Doctrinal Work
The role of theory and “armchair analysis” by academics varies greatly from system to system. It is more prestigious to be a Professor in Germany than to be a Judge. Both the French and the German systems have developed symbiotic relationships between the judiciary and academics, but it takes different forms. In France, court judgments can be particularly short and obscure, offering the decision, never offering explanations never referring to their earlier judgments, or to references other than code and statutory provisions. They do this in the knowledge that their judgments of less than a page in length will be expanded, expounded and explained by the academics almost at once. Germany, on the other hand, has a long tradition of a court being able to refer complex points, especially those relating to foreign law to centres of research excellence. At such centres, academics work out answers and send them to the court to be used in that particular case. In both France and Germany, there are examples of where academic writing has been influential in shaping legal development.
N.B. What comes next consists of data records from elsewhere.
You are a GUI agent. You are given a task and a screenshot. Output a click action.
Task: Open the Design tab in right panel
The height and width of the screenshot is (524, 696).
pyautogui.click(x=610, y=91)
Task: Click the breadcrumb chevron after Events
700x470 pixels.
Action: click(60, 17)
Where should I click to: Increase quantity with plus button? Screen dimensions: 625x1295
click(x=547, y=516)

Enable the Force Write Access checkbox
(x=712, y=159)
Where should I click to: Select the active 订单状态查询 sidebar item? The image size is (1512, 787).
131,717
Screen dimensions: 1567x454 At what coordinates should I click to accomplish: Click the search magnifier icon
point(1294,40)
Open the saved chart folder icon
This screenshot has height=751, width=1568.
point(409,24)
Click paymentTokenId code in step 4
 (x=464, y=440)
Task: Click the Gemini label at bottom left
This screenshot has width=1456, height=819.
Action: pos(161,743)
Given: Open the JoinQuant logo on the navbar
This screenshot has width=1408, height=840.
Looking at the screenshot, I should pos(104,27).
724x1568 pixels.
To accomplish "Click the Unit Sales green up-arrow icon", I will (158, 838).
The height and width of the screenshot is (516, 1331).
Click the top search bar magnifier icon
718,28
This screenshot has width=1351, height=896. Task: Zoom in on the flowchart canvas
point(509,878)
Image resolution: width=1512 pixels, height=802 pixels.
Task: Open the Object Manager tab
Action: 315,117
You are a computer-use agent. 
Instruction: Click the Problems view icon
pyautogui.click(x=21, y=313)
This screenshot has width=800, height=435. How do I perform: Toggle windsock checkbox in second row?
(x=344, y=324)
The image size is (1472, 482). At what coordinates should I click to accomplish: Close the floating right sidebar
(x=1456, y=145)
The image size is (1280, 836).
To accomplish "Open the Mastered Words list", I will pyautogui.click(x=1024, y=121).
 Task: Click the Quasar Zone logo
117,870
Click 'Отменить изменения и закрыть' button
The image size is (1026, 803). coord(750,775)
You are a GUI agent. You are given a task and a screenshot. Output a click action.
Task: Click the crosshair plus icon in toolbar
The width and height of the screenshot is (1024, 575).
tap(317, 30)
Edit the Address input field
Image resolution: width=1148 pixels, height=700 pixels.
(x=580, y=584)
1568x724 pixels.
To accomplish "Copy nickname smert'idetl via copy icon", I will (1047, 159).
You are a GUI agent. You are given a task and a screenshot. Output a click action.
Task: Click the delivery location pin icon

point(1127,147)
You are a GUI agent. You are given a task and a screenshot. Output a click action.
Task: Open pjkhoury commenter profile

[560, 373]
The court judgment is then fuller and refers to the work of professors, as well as to the decisions of the courts. In England, the academic profession is more recent. The law was developed for centuries by the judges and Parliament, and the young lawyers trained in the Inns of Court, listening to what the judges and barristers said. As a result, what the judges say has a more decisive place in influencing how the law develops.
It might be said that there are two functions of doctrinal work in legal situations: to control or constrain the outcome on the one hand, and on the other, to provide justification for it.